A: The wonderful thing about your question, Adrienne, is that you recognize that it is possible, perhaps even likely, for your truly supportive, loving husband to become overwhelmed by the difficulties of your illness and your struggles with recovery, relapses, fear, pain, and more. Even in the best of times, most of us want unconditional love and support from our partners, and we expect these when we are struggling with a problem or an illness. Your perception of and concern for your husband speak volumes about your spiritual growth and depth.
As you have seen, often it's as difficult to remain supportive and loving during a chronic illness as it is to deal with the illness itself. The roles are obviously different, but the despair and anxiety that can set in are remarkably similar. But although it is, as you say, difficult for your husband to handle your "low moments," you shouldn't spare him your pain out of fear that he'll be overwhelmed.
Being human means making mistakes, saying things we regret, as well as having tomorrow to make amends. When a loved one is ill, we no longer have this sense of time stretching before us, and we often feel that because we are "healthy," we do not have the right to become angry or to criticize. This is when the frustration can set in.
As for what you can specifically do, you must recognize that the nature of your syndrome--at least at this time--means that you do not know what the future, or even tomorrow, will bring. All of us who are walking together on a spiritual path struggle to remain in the present because God is experienced in the present, and it is essential that you practice living in the present. Our guess is that you already recognize this, but your husband probably does not. His fear about the future may make the present difficult to experience.

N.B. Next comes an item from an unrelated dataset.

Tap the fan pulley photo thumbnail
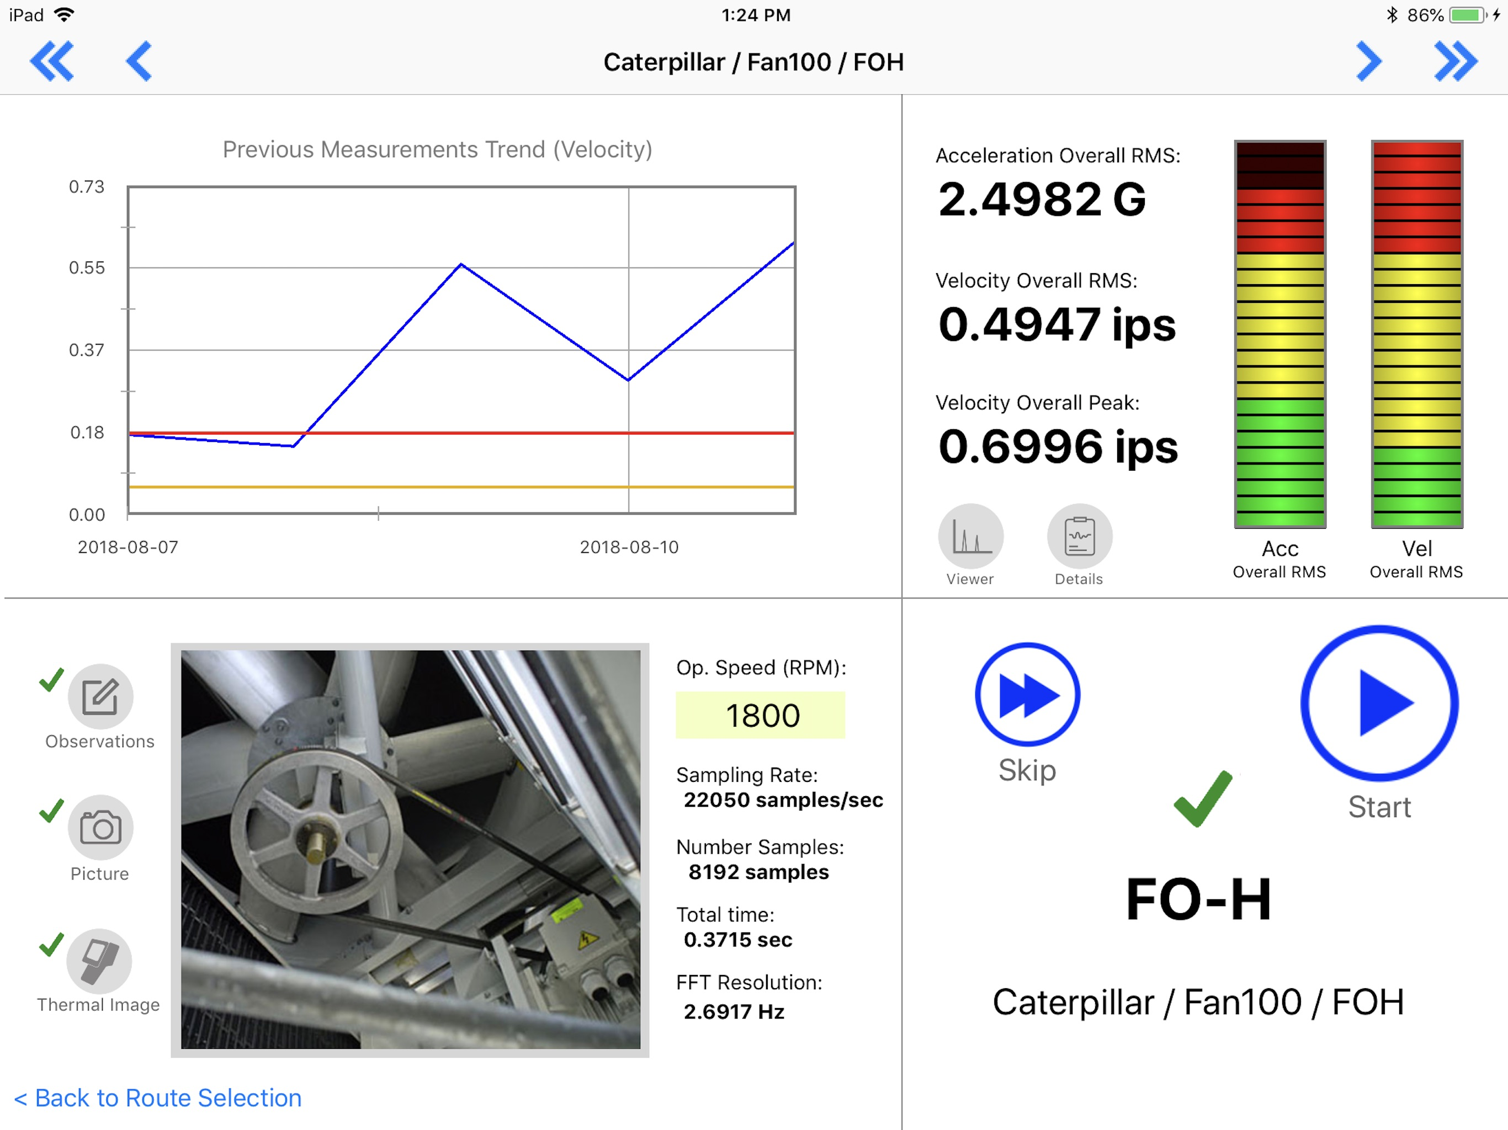Image resolution: width=1508 pixels, height=1130 pixels. tap(410, 849)
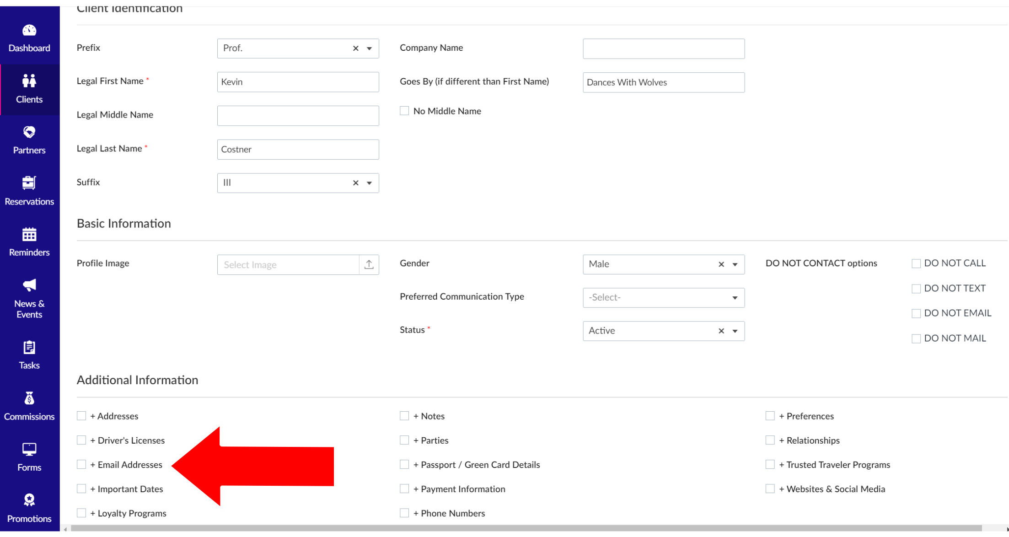Open Reminders calendar icon
Viewport: 1009px width, 537px height.
[29, 235]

What does it mean to live within the present? It has nothing to do with some outward manifestation, such as not buying insurance, not locking one's doors, or some sort of strange disregard for safety. It has everything to do with attitude and acceptance.
If you can set him free to have his own degree of patience, tolerance, and endurance, and work hard to communicate that this is sincerely the way you feel, this will take some of the pressure off both of you. Essentially what you say to him is that you understand that there is only so much difficulty that any person can shoulder for another, and that it is a part of your love for him that you are aware of what he must be experiencing, and that no matter what he does or does not do, you give him your blessing. You do not want this syndrome to become like some demanding presence in your relationship that eventually drains both of you.
Accept the way your husband is this moment and turn to God. Accept the state of your body today, this instant, and turn to God. If you wake feeling strong and vibrant, be that, and turn to God. If you wake in pain and fear, accept that, and turn to God. Gently let your husband know that you cherish him for the goodness of his heart, but that you free him from having to assume your burden, because you have given this burden to God.